Bachy Soletanche undertook one of its most challenging contracts, when delivering the permeation grouting package for London Bridge Station redevelopment. The redevelopment programme transformed the station by creating new platforms for more trains, building a new concourse and creating a bigger, better station for passengers.
DESIGN AND PLANNING
Following the completion of pre-demolition piling and construction of the buttress wall, structural settlement continued once these works had been completed; this had resulted in a total settlement of the 200-year-old masonry arch, which supports the live railway, of circa 30mm with an annual rate of 10mm.
Due to the ongoing settlement significant additional ground investigations were undertaken over two phases to understand the material below the masonry arch footing and to install extensometers and piezometers into the ground below. Historically settlement in other parts of the project abated following the completion of works; Arch E929 settlement rates were not reducing and exceeded the acceptable limit.
Whilst following the observational approach to reviewing structural monitoring results within the area of settlement and the additional investigations it was decided that some form of ground treatment was required to stiffen a very loose stratum. A very loose deposit of sand had been proved toward one section of the buttress foundation with video footage of material showing it comprised of sand with some gravel with limited silt content.
A significant challenge in treated the loose gravels was both logistical and technical, access was limited to one side of the masonry footing which had a high restriction; this was combined with a treatment which could not create differential settlement rates to surround structures or increase load paths to the London Clay containing the Jubilee Line Tunnel Portal.
TaM pipes were installed to facilitate the grouting of the granular strata between the underside of the arch and the top of the London Clay. The boreholes were drilled to the designed depth (up to 16m) which were then backfilled with a Cement:Bentonite sleeve grout into which the TaM pipes were placed. The sleeve grout was also used to fill, at low pressure, the larger interstices between RTD granules, and any localised voids at the foundation contact.
The TaM system allowed the injection of a project specific microfine grout through injection ports within the TaM pipe. Analysis of the injection records allowed the targeting and reinjection of particular open/lose areas of the sand and gravel stratum. The TaM injection grouting works were under full computerised control via the use of a grouting computer, and computer driven grout injection pumps, managed by an experienced grouting technician. The computer programme automatically pilots the injection pumps to follow pre-determined grouting instructions generated within the grouting software by placing limits on the parameters: injection pressure, injection flow rate and target volume per sleeve.

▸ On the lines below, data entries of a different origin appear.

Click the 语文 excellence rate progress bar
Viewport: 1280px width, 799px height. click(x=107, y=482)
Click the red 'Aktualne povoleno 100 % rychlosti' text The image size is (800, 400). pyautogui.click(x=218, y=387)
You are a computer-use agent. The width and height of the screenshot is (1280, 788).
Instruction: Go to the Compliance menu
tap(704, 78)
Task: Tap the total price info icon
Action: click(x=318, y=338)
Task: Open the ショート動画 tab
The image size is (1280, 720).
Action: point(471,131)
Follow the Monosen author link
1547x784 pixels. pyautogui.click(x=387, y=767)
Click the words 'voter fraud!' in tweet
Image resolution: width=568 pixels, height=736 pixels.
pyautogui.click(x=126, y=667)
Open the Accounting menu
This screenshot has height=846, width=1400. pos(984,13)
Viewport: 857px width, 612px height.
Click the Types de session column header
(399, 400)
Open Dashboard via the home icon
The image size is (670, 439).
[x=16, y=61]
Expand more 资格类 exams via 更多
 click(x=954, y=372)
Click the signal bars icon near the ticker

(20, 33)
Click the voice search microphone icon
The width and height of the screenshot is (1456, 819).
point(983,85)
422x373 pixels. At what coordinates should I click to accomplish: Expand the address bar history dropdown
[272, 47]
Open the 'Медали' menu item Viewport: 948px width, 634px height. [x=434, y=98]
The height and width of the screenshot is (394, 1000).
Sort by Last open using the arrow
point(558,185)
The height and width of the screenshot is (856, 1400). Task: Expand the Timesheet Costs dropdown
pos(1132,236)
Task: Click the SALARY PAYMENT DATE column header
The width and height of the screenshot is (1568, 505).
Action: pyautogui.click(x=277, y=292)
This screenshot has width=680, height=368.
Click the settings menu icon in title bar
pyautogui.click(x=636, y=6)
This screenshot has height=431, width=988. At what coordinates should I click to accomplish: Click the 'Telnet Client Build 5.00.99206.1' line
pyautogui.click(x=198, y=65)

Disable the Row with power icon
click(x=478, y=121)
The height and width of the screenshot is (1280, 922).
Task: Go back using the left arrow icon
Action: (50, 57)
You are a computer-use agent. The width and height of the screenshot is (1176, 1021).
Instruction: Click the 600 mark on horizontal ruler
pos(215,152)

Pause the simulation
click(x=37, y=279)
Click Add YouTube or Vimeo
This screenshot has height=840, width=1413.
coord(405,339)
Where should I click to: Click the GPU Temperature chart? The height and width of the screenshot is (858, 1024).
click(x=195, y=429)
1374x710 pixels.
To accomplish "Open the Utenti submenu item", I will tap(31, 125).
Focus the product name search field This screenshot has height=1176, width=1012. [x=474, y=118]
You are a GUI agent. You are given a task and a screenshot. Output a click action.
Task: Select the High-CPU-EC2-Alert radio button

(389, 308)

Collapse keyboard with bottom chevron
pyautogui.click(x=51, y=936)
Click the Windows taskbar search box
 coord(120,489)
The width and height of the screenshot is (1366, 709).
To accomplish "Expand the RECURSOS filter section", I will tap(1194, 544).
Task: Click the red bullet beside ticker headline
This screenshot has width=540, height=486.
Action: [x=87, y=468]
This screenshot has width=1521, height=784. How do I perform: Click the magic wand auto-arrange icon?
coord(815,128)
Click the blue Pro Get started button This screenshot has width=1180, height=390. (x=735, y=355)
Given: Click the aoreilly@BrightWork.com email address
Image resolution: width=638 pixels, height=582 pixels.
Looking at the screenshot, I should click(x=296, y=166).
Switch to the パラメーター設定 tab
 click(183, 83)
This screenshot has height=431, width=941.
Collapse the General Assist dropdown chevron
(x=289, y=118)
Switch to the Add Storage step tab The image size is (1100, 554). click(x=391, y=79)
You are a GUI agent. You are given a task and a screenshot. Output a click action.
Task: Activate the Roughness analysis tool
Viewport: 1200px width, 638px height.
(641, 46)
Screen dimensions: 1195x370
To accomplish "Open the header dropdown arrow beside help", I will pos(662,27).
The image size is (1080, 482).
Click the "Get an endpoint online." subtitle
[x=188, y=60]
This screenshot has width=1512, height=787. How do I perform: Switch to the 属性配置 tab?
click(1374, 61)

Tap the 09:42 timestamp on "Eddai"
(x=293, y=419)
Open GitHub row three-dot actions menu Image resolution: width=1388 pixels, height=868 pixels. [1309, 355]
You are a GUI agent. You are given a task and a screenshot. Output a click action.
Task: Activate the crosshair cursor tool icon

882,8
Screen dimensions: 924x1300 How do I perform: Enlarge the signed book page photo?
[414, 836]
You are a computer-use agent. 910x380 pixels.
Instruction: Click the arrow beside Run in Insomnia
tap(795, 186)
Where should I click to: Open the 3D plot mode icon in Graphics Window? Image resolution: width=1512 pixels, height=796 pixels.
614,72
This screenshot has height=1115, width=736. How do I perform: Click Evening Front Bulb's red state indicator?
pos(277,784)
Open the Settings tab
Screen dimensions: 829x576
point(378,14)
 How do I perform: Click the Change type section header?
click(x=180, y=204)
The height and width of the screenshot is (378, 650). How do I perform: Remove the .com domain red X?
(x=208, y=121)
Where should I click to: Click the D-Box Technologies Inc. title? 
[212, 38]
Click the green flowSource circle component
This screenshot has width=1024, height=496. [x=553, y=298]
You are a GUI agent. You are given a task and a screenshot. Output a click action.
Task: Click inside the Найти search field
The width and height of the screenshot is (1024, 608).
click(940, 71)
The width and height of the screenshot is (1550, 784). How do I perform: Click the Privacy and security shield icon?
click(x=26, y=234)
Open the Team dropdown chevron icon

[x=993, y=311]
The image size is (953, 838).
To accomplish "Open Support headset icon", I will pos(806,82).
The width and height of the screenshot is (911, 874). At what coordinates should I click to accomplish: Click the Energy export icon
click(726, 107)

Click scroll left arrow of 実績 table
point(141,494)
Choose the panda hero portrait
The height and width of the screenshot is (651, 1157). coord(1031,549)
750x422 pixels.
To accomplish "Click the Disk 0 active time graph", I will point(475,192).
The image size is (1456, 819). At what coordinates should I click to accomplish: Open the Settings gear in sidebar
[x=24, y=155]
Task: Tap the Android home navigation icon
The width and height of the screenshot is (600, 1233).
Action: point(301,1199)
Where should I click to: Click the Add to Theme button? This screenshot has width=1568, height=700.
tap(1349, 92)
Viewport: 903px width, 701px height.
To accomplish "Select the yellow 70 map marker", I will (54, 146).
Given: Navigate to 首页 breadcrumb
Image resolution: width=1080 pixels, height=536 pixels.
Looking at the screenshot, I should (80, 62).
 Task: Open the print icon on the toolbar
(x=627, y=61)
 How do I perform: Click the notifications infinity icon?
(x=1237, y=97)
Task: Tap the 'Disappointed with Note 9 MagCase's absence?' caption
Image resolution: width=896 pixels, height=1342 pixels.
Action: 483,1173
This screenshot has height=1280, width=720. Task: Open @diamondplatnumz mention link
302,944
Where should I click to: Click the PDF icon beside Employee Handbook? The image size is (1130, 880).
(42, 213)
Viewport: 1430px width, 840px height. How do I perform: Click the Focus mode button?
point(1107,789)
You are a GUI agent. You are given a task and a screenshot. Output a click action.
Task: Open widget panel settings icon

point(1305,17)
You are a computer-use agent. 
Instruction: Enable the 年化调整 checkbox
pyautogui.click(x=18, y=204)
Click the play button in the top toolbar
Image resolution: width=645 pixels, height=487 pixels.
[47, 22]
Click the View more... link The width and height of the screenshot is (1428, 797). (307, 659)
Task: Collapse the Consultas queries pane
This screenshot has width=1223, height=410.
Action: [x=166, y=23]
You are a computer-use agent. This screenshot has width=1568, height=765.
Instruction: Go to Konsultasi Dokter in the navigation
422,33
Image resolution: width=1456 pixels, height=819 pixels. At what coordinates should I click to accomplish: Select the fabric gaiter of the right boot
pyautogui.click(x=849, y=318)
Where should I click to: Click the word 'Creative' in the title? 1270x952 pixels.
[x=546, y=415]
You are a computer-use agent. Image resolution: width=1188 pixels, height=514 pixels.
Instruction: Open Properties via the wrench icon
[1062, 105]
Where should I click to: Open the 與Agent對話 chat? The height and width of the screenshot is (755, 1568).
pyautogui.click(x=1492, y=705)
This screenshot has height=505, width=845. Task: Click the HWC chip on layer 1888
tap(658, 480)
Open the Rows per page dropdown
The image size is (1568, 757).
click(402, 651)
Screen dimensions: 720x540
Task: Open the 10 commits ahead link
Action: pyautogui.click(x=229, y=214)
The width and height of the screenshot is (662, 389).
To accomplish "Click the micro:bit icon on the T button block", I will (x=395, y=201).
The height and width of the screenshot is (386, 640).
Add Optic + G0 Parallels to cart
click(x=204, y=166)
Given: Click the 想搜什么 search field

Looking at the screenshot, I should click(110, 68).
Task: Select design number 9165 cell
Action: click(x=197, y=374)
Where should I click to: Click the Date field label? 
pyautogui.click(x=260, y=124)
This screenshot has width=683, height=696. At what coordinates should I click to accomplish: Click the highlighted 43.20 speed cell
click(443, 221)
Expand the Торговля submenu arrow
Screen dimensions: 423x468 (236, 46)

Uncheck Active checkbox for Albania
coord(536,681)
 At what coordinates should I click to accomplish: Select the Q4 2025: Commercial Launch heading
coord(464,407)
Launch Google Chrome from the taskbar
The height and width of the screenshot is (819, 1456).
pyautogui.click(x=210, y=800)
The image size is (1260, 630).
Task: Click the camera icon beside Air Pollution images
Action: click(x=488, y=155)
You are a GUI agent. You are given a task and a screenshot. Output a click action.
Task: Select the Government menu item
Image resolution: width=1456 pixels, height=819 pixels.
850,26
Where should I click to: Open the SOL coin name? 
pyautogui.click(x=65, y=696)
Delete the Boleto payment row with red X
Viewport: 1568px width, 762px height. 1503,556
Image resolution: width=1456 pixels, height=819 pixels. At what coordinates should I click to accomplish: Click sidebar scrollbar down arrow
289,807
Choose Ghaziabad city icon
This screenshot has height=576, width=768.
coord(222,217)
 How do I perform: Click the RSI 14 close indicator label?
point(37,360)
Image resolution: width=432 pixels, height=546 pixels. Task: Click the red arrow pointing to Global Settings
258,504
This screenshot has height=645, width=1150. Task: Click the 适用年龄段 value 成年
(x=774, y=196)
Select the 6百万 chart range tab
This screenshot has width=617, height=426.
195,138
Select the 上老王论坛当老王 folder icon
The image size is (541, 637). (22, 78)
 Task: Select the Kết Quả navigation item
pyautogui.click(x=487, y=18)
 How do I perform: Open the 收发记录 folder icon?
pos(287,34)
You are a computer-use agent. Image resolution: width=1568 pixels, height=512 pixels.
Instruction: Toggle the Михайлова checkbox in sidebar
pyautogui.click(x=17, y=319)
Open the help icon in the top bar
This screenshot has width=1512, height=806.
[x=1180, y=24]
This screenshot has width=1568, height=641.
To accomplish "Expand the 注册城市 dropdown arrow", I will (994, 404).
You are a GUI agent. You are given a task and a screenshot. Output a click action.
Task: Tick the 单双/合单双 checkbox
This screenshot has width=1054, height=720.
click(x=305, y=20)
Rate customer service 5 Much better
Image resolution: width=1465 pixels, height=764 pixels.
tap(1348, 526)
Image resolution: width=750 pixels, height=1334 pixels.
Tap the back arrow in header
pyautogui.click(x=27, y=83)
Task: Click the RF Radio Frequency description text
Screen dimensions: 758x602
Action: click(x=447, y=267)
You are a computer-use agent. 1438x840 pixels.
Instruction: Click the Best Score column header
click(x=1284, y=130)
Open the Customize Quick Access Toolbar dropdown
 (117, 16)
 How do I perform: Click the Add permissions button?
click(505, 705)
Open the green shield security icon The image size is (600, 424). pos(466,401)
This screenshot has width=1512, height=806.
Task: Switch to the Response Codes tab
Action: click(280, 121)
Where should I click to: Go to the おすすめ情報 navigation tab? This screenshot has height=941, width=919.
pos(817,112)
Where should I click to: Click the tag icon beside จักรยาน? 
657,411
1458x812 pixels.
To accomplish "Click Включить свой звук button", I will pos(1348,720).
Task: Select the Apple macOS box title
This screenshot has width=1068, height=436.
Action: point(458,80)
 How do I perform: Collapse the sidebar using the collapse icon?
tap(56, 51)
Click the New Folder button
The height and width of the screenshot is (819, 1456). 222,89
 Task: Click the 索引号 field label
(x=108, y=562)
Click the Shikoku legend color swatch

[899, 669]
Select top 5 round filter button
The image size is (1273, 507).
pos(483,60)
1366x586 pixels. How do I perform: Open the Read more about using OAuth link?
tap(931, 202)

One of the key benefits of the permeation grouting was that it allowed the main project delivery works to be undertaken with minimal disturbance, whilst ensuring ongoing stability of the masonry arch above the treatment zone during the works. Although limited by headroom and access to the treatment zone the specialist equipment mobilised to install the TaMs allowed other works to be carried out in adjacent areas. As the drilling and grouting works were self-contained within the arch above the treatment zone other critical project works were not delayed as they may well have been if a more aggressive treatment has been selected.
A benefit of the permeation grouting scheme was that grout could be delivered to the treatment zone in a controlled manner taking account of the real time monitoring alarms.
Injection data was recorded, analysed and presented graphically for daily review by the team. This this data was reviewed by the team, together with that provided by the real time monitoring, to develop the dynamic response to the observed reaction of the structure. Although some small settlement was considered during the installation works, the works were completed with only very small amounts of heave being recorded by the structural monitoring.
Successful project delivery was reliant on the permeation grouting resolving the ongoing settlement issues within the arch whilst achieving the requirements to stiffen the loose granular material within the River Terrace Deposits, which was validated after six months of monitoring and grout volumes used reflecting calculated ones. Twelve months of monitoring post grouting identified no further movements.